• Consignes et exercices:
[1] D'après le texte sur Robert Linhart, en quelle année a-t-il publié « L'établi » ?
[2] Reproduisez tel quel le passage du texte sur Robert Linhart situé entre « Il se fait embaucher » et « sortent de l'usine. », ces deux extraits compris.
[3] Reprenez le texte sur Robert Linhart chez Citroën là où il s'arrête et poursuivez-le.

• Texte fourni:
________________________

Mai 68. le fameux (fumeux ?) brasier s'est éteint.
Nous sommes en automne 68.
Les intellectuels maos décident d'aller travailler en usine.
C'est "l'établissement".
"Il faut comprendre la réalité pour la transformer." Instruire la classe ouvrière et s'en instruire.
La lutte engagée doit continuer.
Robert Linhart pourrait être enseignant.
Il se fait embaucher dans l'usine Citroën de la Porte de Choisy à Paris.
A la chaîne se fabriquent les 2CV et les Ami 8.
Cent cinquante 2CV par jour sortent de l'usine.
Robert Linhart est passé par toutes les cases gauchistes : UEC (Union des Etudiants Communistes), l'UJCML (Union des Jeunesses Communistes Marxistes-Léninistes) puis la Gauche Prolétarienne.
C'est la lutte des classes, le combat intransigeant contre l'idéologie bourgeoise.

Il publie "L'établi" en 1978, dix ans après l'effervescent printemps.

"Me voici donc à l'usine. Etabli. L'embauche a été plus facile que je l'avais pensé. J'avais soigneusement composé mon histoire..."

Le début à l'usine est dur, très dur. Avilissant, abrutissant.

"Qu'ai-je fait d'autre, en quatre mois, que des 2CV ? Je ne suis pas entré chez Citroën pour fabriquer des voitures, mais pour faire du travail d'organisation dans la classe ouvrière."

________________________

• Données disponibles:
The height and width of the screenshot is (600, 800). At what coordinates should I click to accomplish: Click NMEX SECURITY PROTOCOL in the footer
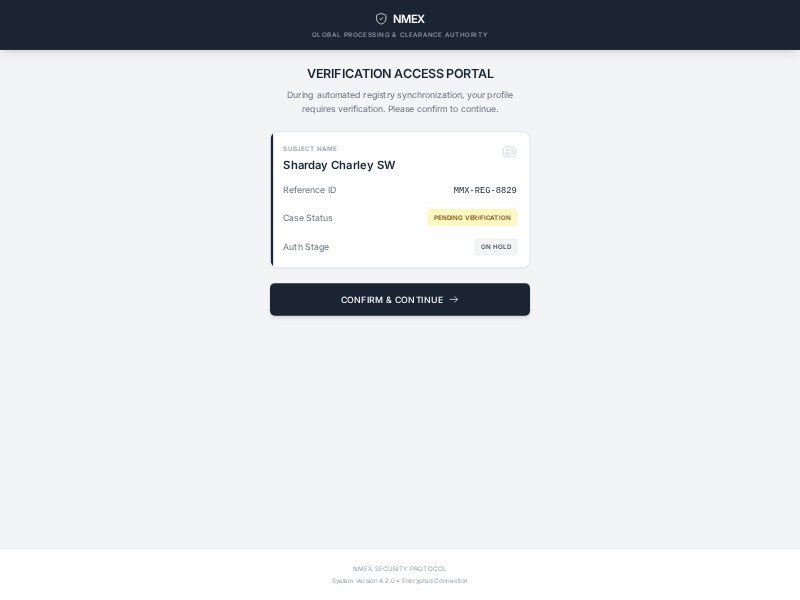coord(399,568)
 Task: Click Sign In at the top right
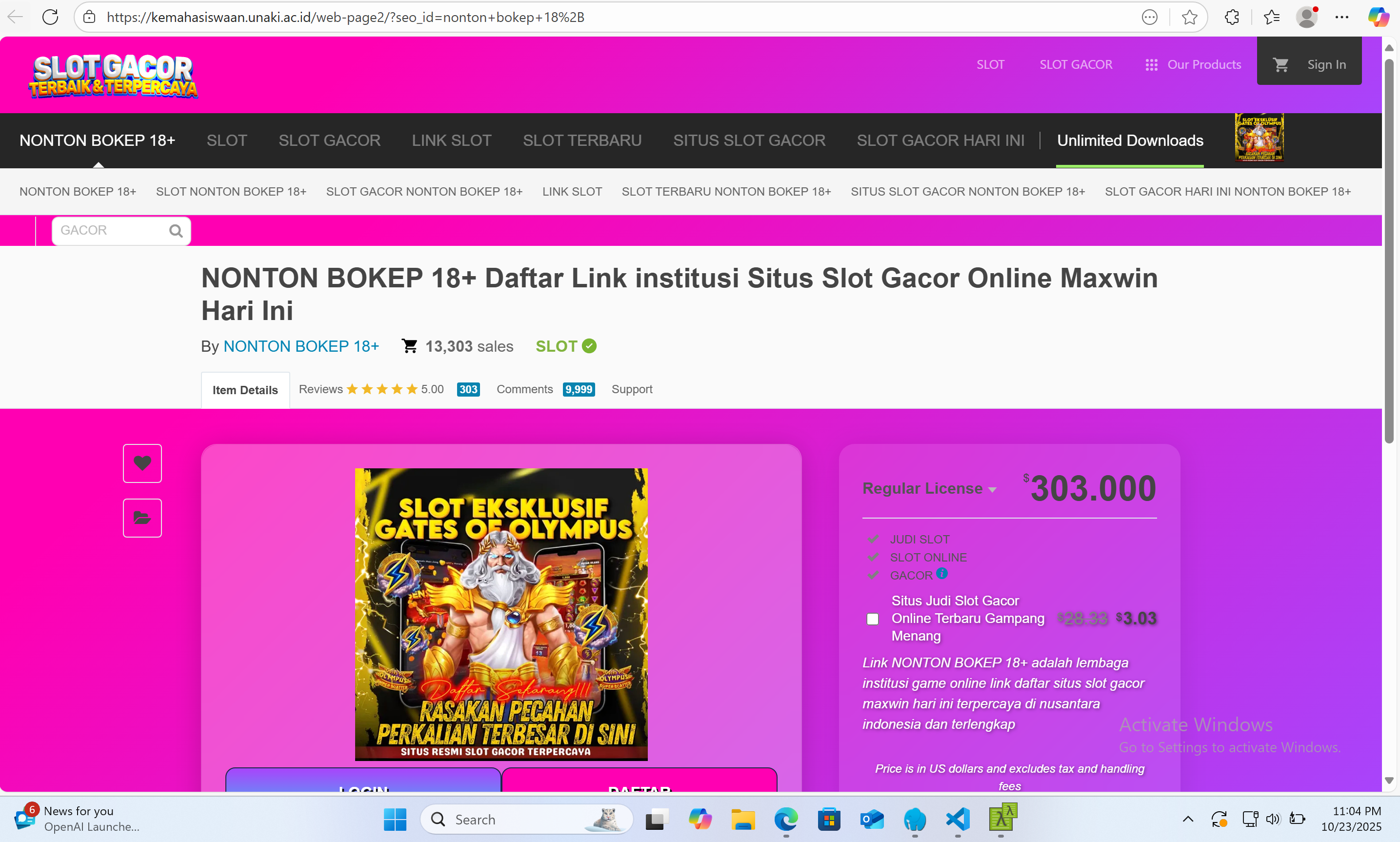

________________________

• Réponses fournies:
[1] En 1978.

[2]
Il se fait embaucher dans l'usine Citroën de la Porte de Choisy à Paris.
A la chaîne se fabriquent les 2CV et les Ami 8.
Cent cinquante 2CV par jour sortent de l'usine.

[3]
Notre établi va découvrir le monde ouvrier.
Ses cadences infernales, ses petits chefs autoritaires racistes et humiliants, les mouchards, les "syndicats maison", les briseurs de grèves, les truqueurs d'élections, les cadres cravatés de suffisance, les planqués des Ressources (in)Humaines.
Mais aussi la solidarité, l'amitié, l'espérance d'une grève victorieuse.
"Entre la diffusion des tracts, nos petits meetings d'ateliers, les réunions du comité de base, le pointage fiévreux de notre progression, ce mois de propagande fut, tout compte fait, un mois de bonheur."

L'écriture de Linhart est sensible et teintée d'émotions.
Linhart l'établi est aussi écrivain.
Le lecteur sent les illusions de cet intellectuel engagé se perdrent dans la crasse, le bruit et l'odeur de la chaîne infernale.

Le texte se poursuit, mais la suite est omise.